Apple iPhoto - iOS App review

Apple iPhoto for iOS $4.99 / £2.99
Compatible with iPhone4 or later, iPad 2 or later, requires iOS5.1 or later (reviewed on iPad 3rd Gen)

Browsing and organising are particular highlights of iPhoto, thanks to multi-touch gesture support and fast operation. Image editing is restricted to JPEGs only; there's no Raw file rendering capability.

Apple has taken the well-known iPhoto Mac app that’s bundled with every new Apple computer and adapted it for the iPad and iPhone. Although the iPhoto app offers a range of image editing tools including, global and localised adjustment control (using multi-touch tools) there’s a lot more to it than that.

Despite sharing a name though, iPhoto for iOS does not integrate deeply with iPhoto for Apple's desktop computers. In fact, integration is limited to Apple's 'Photo Stream' service, which automatically synchronizes saved photographs between iOS devices and Mac desktops running iPhoto/Aperture. Synced images are saved at full resolution in the 'cloud' but are delivered to your iOS device at a reduced resolution, appropriate to the device. A 12MP 4.7MB JPEG file from the Fuji X-S1, for example, is delivered via Photo Stream at 3.1MP / 490KB to the iPad, but is available to a Mac computer (via Aperture/iPhoto) at full, original size.   

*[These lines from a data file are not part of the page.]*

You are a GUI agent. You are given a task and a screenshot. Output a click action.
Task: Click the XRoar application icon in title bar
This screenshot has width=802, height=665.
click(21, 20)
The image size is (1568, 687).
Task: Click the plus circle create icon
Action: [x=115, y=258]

As you might expect, the social sharing aspects via FaceBook, Twitter, Flickr, and email are covered in iPhoto for iOS but Apple has also included an option to 'beam' images with editing adjustment metadata (sidecar files) between iOS devices, a potentially useful option for mobile photographers, especially. Moving RAW and large JPEG files off the iPad onto other iOS devices wirelessly via 'beaming' can be pretty slow though, and requires a lot of bandwidth.

If you want to transfer images to a computer, you can do this via USB option through iTunes (or better still using a RAW conversion utility – Aperture or Lightroom). 

Apple has also introduced Photo Journals into iPhoto for iOS - a cloud-based photo service with the option to add text alongside photos. Photo journals are published as web pages with a unique URL so they can be shared with anyone with a browser and net access.

(File) Size Matters

When images are viewed and edited in iPhoto, dimensions are restricted to a maximum of 19-megapixels (MP) per file for display. Images larger than this are scaled down to a quarter of the original image dimensions. Thus, a 22MP file will be downscaled to just 5.5MP, and a 36MP image from a Nikon D800 will be scaled down to just 9MP.

Image size restrictions also apply when exporting edited files. The maximum size image you can export after editing is 4096 pixels on the longest edge. Your original high-res images are still stored, and edited versions are simply saved as new files.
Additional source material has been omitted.